Based on our testing, it appears the corruption occurs only
when the MEM_* events are used and only on the sibling
counter. In other words, if HT0 has MEM_* in cntr0, then
HT1 cntr0 cannot be used, otherwise whatever is there may
get corrupted. So I think we could enhance Andi's initial patch
to handle this case instead of blacklist those events. They are
very important events.


On Fri, May 3, 2013 at 7:00 PM, Peter Zijlstra <[email protected]> wrote:
> On Fri, May 03, 2013 at 07:35:07AM -0700, Andi Kleen wrote:
>> On Fri, May 03, 2013 at 02:11:23PM +0200, Peter Zijlstra wrote:
>> > Errata BV98 states that all MEM_*_RETIRED events corrupt the counter
>> > value of the SMT sibling's counters. Blacklist these events
>>
>> I disagree with this patch. This is just overkill and not needed
>> at all.
>
> Then give me a patch that both completely describes the problem and ensures
> isolation so that no counters get corrupted (and isn't too invasive).
>
> So far you've failed on both counts.
>
>

2013-05-15 16:51:58

by Peter Zijlstra

[permalink] [raw]
Subject: Re: [PATCH 1/3] perf, x86: Blacklist all MEM_*_RETIRED events for IVB

On Wed, May 15, 2013 at 04:20:46PM +0200, Stephane Eranian wrote:
> Hi,
>
> Based on our testing, it appears the corruption occurs only
> when the MEM_* events are used and only on the sibling
> counter. In other words, if HT0 has MEM_* in cntr0, then
> HT1 cntr0 cannot be used, otherwise whatever is there may
> get corrupted.

Ah, great. That is the least horrid case :-)

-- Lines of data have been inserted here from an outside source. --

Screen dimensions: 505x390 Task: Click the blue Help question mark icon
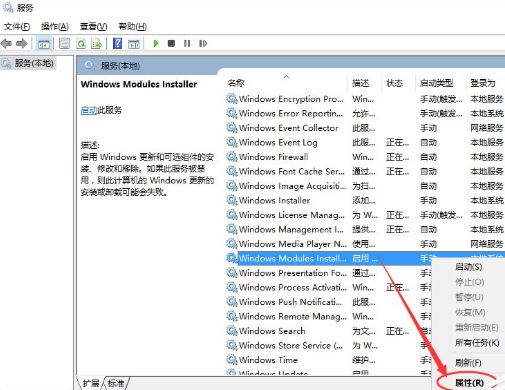(x=117, y=43)
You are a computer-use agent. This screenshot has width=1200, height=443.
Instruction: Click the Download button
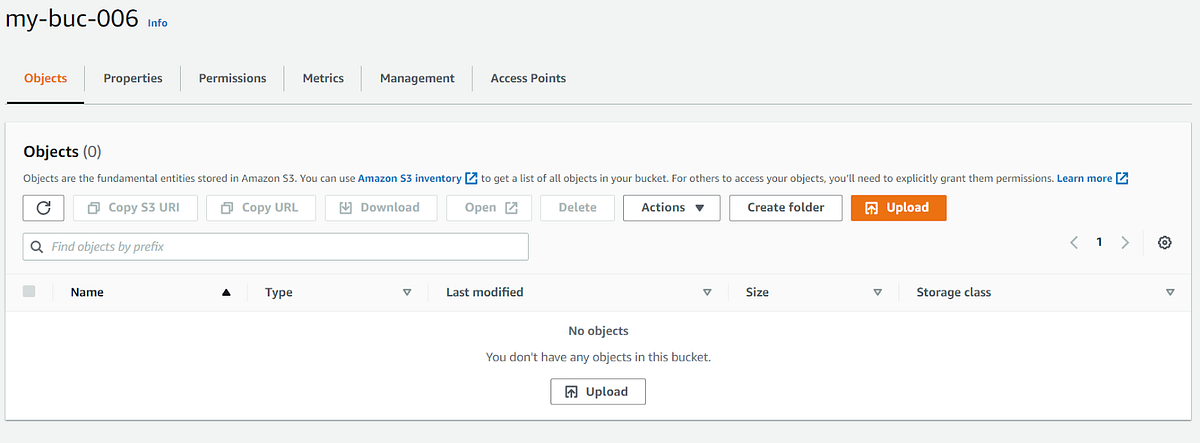(x=380, y=208)
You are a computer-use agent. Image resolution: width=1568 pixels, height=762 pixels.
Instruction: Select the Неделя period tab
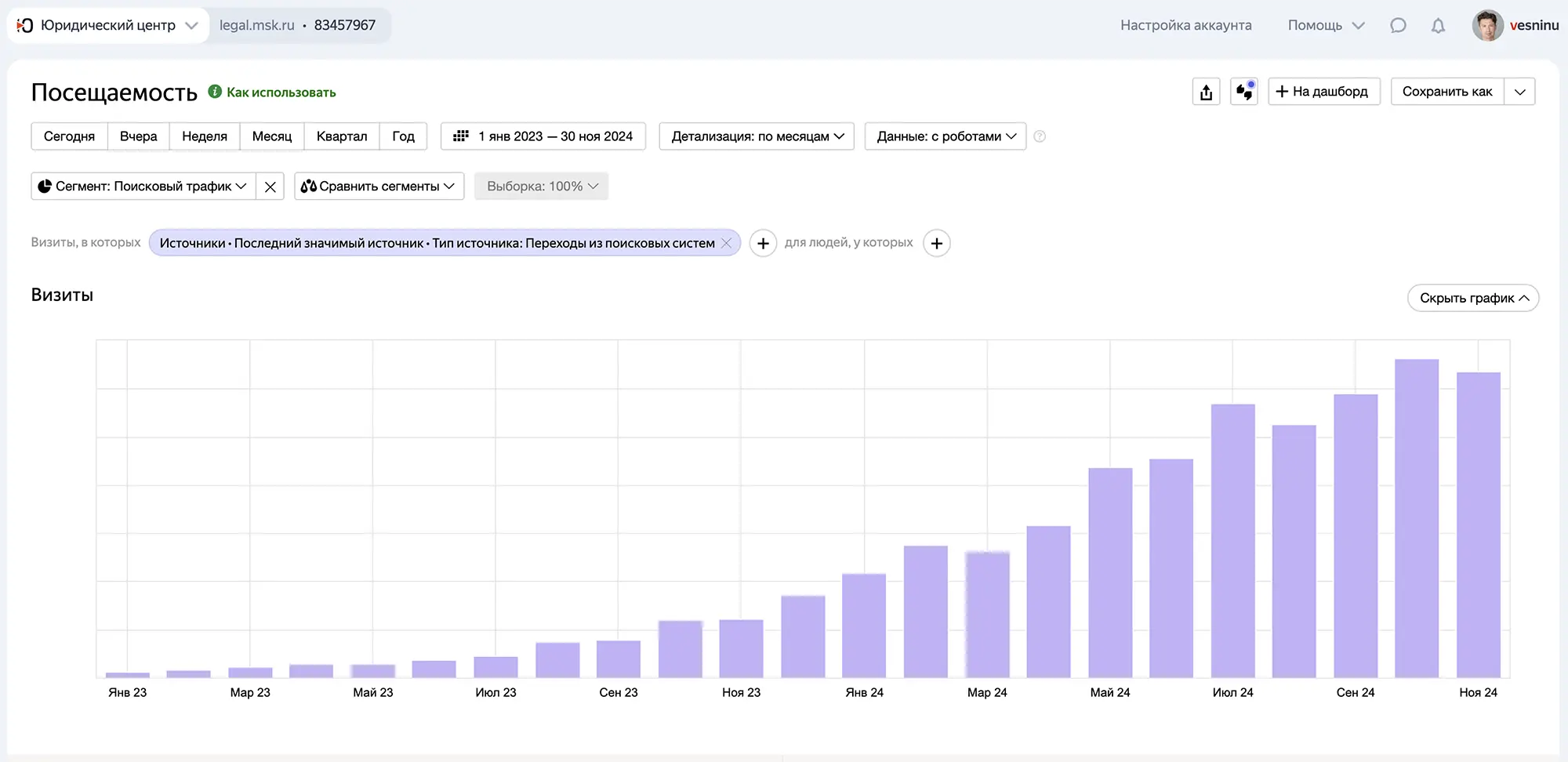coord(205,136)
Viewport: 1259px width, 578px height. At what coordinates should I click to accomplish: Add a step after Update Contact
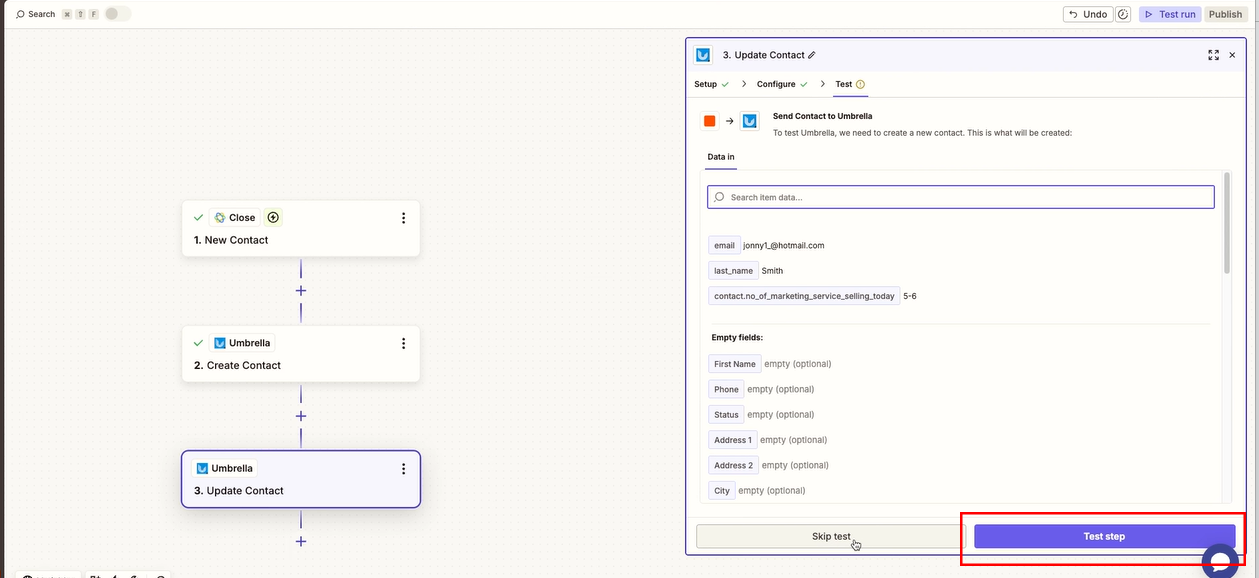click(x=301, y=541)
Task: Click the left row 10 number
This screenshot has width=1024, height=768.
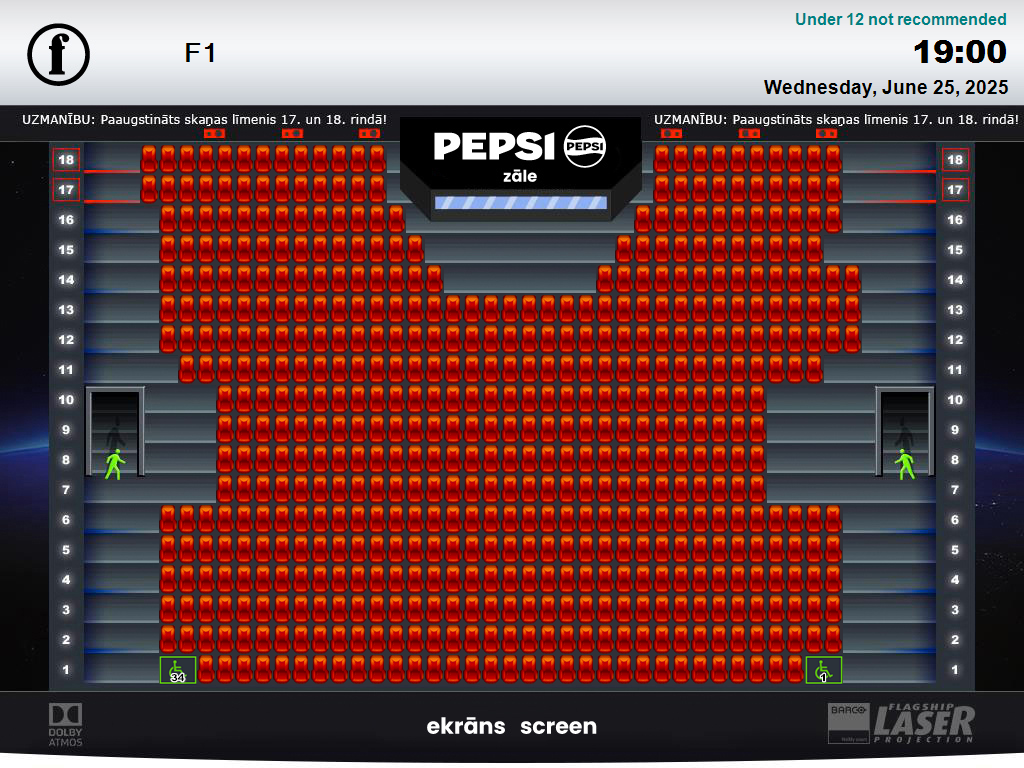Action: point(66,400)
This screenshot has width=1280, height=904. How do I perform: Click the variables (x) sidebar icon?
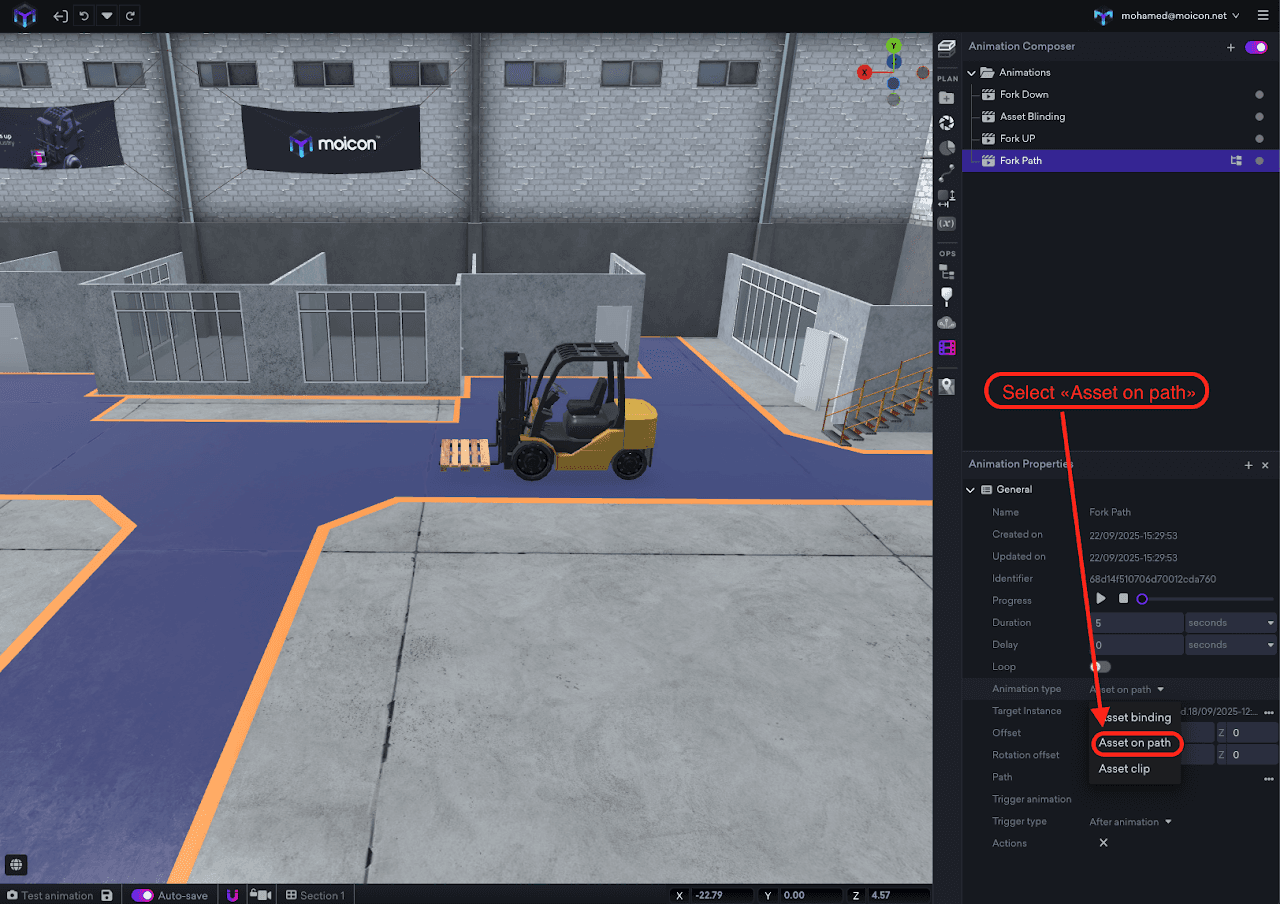point(947,222)
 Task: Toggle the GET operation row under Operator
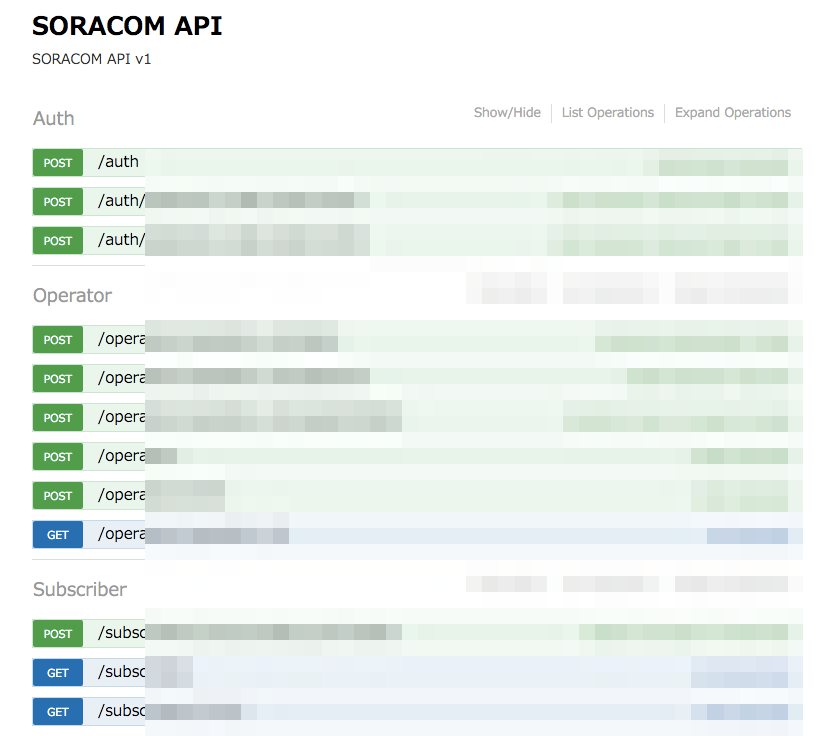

> So I think we could enhance Andi's initial patch
> to handle this case instead of blacklist those events. They are
> very important events.

Will you take a stab at it? I suppose you'll have to make each counter
have a shared resource and have the mem_*_retired events mark the
resource taken.

Also, did you test what happens when you turn SMT off in the BIOS so you
get double the amount of counters; do we then leak into CNTn+4 or is all
well again?

2013-05-16 15:42:24

by Stephane Eranian

[permalink] [raw]
Subject: Re: [PATCH 1/3] perf, x86: Blacklist all MEM_*_RETIRED events for IVB

On Wed, May 15, 2013 at 6:51 PM, Peter Zijlstra <[email protected]> wrote:
> On Wed, May 15, 2013 at 04:20:46PM +0200, Stephane Eranian wrote:
>> Hi,
>>
>> Based on our testing, it appears the corruption occurs only
>> when the MEM_* events are used and only on the sibling
>> counter. In other words, if HT0 has MEM_* in cntr0, then
>> HT1 cntr0 cannot be used, otherwise whatever is there may
>> get corrupted.
>
> Ah, great. That is the least horrid case :-)
>
Yeah.

>> So I think we could enhance Andi's initial patch
>> to handle this case instead of blacklist those events. They are
>> very important events.
>
> Will you take a stab at it? I suppose you'll have to make each counter
> have a shared resource and have the mem_*_retired events mark the
> resource taken.
>
Yes, I will try to come up with a patch to force multiplexing when those
events are used.

The difficulty is that we cannot use the shared_regs infrastructure because
the constraint is quite different. Here we need to say that if a mem event
uses cnt0 on one thread, then nothing can be using cnt0 on the other thread.
The current shared_regs infrastructure does not work on the counter level.
So we need to invent something else. It cannot even be extended. We need
to schedule the mem event, then look at the assignment and exclude all
the counters used by the mem event from the other thread. Alternatively,
we can only schedule mem event on counters which are not currently used
by the sibling thread. We need to peek at the used counters cross HT threads.
Not so easy to do.


> Also, did you test what happens when you turn SMT off in the BIOS so you
> get double the amount of counters; do we then leak into CNTn+4 or is all
> well again?
>
I have not tried that yet. Hopefully, it won't exhibit the problem.

2013-05-16 16:07:28

by Andi Kleen

[permalink] [raw]
Subject: Re: [PATCH 1/3] perf, x86: Blacklist all MEM_*_RETIRED events for IVB

> The difficulty is that we cannot use the shared_regs infrastructure because
> the constraint is quite different. Here we need to say that if a mem event
> uses cnt0 on one thread, then nothing can be using cnt0 on the other thread.
> The current shared_regs infrastructure does not work on the counter level.
> So we need to invent something else. It cannot even be extended.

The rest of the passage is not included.